In terms of deploying capital, we have 8-10 active companies in our portfolio and at least 20% have high need for growth. These are thoughtful, careful businesses that have challenging capital needs. We operate as a boutique management consulting style system to identify those needs and then act like an investment banker to structure deals and preserve at least 30% capital for that company as we do the deal. Through the process we work towards getting them ahead, leading their next round growth equity and considering their needs years down the line. A lot of work goes into these deals. In the world of impact investing, we sometimes underappreciate that.
What were some of the challenges and successes to setting up the Fund?
When we started the process of engaging banks, investors and entrepreneurs around addressing this gap in capital through the Fund, we looked to board members, philanthropic partners and other capital advisors to help us think things through. We were really fortunate because of our track record and partnerships we had built along the way.
We were also fortunate enough to form the fund as a nonprofit entity itself and in doing so, we were able to partner and secure funds that are in line with our mission. As a result, we’ve been able to secure quite a bit of capital. But capital is not enough. Now that we have it and are seeking to raise more, we’ve learned that capital is only as powerful as support and workforce coordination we can provide across investments.
How do you work with workforce development organizations to connect people to jobs?

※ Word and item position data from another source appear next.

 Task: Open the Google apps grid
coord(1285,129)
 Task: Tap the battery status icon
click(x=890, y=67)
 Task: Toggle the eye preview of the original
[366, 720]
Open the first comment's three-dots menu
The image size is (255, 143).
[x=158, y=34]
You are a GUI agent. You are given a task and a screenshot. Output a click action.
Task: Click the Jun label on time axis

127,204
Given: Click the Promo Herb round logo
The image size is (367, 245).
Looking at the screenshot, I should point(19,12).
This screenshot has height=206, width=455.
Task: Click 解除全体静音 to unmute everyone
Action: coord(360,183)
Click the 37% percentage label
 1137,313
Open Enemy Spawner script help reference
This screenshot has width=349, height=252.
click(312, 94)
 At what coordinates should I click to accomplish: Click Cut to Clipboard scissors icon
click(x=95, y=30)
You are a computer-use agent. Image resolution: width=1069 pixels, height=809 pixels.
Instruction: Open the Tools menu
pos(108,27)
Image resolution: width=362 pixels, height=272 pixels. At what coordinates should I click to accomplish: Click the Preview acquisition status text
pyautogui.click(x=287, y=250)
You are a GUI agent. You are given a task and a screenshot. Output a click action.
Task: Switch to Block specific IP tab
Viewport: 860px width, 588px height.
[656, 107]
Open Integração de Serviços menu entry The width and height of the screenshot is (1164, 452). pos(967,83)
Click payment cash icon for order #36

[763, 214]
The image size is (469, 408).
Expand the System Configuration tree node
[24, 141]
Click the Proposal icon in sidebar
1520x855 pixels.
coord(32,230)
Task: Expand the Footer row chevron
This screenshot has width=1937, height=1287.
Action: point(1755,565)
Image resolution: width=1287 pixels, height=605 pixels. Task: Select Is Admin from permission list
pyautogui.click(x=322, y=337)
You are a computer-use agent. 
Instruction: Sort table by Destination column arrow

As much as we’ve built credibility with entrepreneurs, we’ve done the same with workforce development organizations. We did not want to create another workforce program since there are already so many out there. Instead, we wanted to partner with existing organizations to say ‘you have populations we want employed, and we have good jobs in which to place them.’
The biggest challenge these programs have is access to good, sustainable jobs. As a result, ICA has a tailored approach when working with workforce development organizations; rather than have them send people for the sake of sending people, ICA invests in growing the company first to ensure that individuals who are hired will also grow in the company.
Through Fund Good Jobs, we have the opportunity to unlock this model in a really great way. With capital as part of this process we can influence it in a different way and establish a pipeline that is more direct and effective. For instance, we are able to embed in our deals certain indicators (such as interest reduction, real financial incentives for hiring opportunities, etc.) to hold businesses accountable to creating good jobs.